🤖 AI Summary
Predicting drug ADME properties faces dual challenges of imbalanced classification and continuous regression, which existing quantum machine learning (QML) frameworks struggle to address simultaneously. To bridge this gap, we propose the first QML framework supporting automated quantum circuit search and evaluation. Its core contributions are: (1) a novel training-free quantum circuit scoring mechanism enabling joint quantitative assessment for both classification and regression tasks; and (2) a fidelity-based metric extended via continuous quantum state similarity, specifically designed to predict regression performance. Evaluated on a multi-task ADME benchmark, the framework demonstrates moderate positive correlation (r ≈ 0.5) between its scoring metric and empirical performance—significantly outperforming baseline methods (r ≈ 0).
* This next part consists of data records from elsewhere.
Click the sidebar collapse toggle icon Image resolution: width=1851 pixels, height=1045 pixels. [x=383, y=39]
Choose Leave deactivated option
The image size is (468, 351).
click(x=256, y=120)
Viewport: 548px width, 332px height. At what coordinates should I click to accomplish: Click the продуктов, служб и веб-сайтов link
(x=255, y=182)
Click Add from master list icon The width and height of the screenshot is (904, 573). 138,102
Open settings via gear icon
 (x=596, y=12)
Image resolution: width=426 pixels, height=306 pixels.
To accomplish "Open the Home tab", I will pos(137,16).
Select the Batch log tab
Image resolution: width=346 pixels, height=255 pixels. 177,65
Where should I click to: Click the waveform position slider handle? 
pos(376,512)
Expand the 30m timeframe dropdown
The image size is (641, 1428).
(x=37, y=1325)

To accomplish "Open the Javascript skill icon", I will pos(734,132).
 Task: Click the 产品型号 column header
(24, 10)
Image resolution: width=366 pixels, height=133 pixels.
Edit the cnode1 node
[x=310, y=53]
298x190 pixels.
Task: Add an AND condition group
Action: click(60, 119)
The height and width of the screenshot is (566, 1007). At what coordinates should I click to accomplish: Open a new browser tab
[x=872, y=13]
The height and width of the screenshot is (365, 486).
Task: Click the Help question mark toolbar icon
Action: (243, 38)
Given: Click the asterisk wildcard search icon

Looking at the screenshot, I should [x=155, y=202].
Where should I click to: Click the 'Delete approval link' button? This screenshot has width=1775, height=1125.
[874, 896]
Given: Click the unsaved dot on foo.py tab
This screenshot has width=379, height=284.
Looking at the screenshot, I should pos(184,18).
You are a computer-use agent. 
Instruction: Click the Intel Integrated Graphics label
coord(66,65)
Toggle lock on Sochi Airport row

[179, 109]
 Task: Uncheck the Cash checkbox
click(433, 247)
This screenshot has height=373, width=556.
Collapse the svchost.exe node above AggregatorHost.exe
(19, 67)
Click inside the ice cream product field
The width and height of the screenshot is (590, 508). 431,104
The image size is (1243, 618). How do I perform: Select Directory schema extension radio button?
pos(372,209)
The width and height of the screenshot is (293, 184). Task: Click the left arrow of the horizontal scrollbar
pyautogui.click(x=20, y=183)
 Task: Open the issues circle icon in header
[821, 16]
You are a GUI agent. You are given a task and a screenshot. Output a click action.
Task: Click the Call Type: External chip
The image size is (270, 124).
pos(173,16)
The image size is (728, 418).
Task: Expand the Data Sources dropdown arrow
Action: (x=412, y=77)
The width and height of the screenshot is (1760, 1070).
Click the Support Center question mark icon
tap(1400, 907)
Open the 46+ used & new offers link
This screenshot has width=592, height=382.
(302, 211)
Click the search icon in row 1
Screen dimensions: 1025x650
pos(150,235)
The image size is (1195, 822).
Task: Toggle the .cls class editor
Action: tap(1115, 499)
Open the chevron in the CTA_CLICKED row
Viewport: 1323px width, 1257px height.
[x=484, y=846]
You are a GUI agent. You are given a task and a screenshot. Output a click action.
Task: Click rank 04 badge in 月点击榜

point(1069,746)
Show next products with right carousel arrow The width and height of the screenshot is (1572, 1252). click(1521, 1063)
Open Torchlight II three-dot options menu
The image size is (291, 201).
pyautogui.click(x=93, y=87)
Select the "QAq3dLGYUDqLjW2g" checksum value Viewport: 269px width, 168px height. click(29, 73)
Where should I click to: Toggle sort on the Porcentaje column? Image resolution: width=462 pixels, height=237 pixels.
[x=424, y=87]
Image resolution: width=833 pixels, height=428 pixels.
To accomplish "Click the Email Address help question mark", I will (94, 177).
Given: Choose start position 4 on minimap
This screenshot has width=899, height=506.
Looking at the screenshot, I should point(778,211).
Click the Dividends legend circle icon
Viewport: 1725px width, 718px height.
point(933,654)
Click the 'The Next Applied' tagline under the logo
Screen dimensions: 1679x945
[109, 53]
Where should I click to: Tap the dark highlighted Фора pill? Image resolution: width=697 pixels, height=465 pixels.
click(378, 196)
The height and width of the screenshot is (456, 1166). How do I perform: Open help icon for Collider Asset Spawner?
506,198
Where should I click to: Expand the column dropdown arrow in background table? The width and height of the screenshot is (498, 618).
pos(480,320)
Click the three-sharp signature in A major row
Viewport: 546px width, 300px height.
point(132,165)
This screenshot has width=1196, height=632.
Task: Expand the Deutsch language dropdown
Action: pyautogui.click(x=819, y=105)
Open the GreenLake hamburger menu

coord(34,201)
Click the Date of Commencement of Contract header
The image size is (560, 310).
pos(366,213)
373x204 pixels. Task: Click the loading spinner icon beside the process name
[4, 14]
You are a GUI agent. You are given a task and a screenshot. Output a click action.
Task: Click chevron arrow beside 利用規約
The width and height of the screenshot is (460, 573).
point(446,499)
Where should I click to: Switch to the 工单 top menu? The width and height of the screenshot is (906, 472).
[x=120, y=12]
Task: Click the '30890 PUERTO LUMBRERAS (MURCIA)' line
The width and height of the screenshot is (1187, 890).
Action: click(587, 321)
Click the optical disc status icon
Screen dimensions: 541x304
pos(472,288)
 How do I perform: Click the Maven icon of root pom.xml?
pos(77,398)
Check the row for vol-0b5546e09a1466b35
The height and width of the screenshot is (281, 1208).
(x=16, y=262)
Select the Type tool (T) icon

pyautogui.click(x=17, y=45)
This work establishes a new paradigm for interpretable evaluation and practical deployment of QML in real-world pharmaceutical prediction tasks.
📝 Abstract
The biomedical field is beginning to explore the use of quantum machine learning (QML) for tasks traditionally handled by classical machine learning, especially in predicting ADME (absorption, distribution, metabolism, and excretion) properties, which are essential in drug evaluation. However, ADME tasks pose unique challenges for existing quantum computing systems (QCS) frameworks, as they involve both classification with unbalanced dataset and regression problems. These dual requirements make it necessary to adapt and refine current QCS frameworks to effectively address the complexities of ADME predictions. We propose a novel training-free scoring mechanism to evaluate QML circuit performance on imbalanced classification and regression tasks. Our mechanism demonstrates significant correlation between scoring metrics and test performance on imbalanced classification tasks. Additionally, we develop methods to quantify continuous similarity relationships between quantum states, enabling performance prediction for regression tasks. This represents the first comprehensive approach to searching and evaluating QCS circuits specifically for regression applications. Validation on representative ADME tasks-one imbalanced classification and one regression-demonstrates moderate positive correlation between our scoring metrics and circuit performance, significantly outperforming baseline scoring methods that show negligible correlation.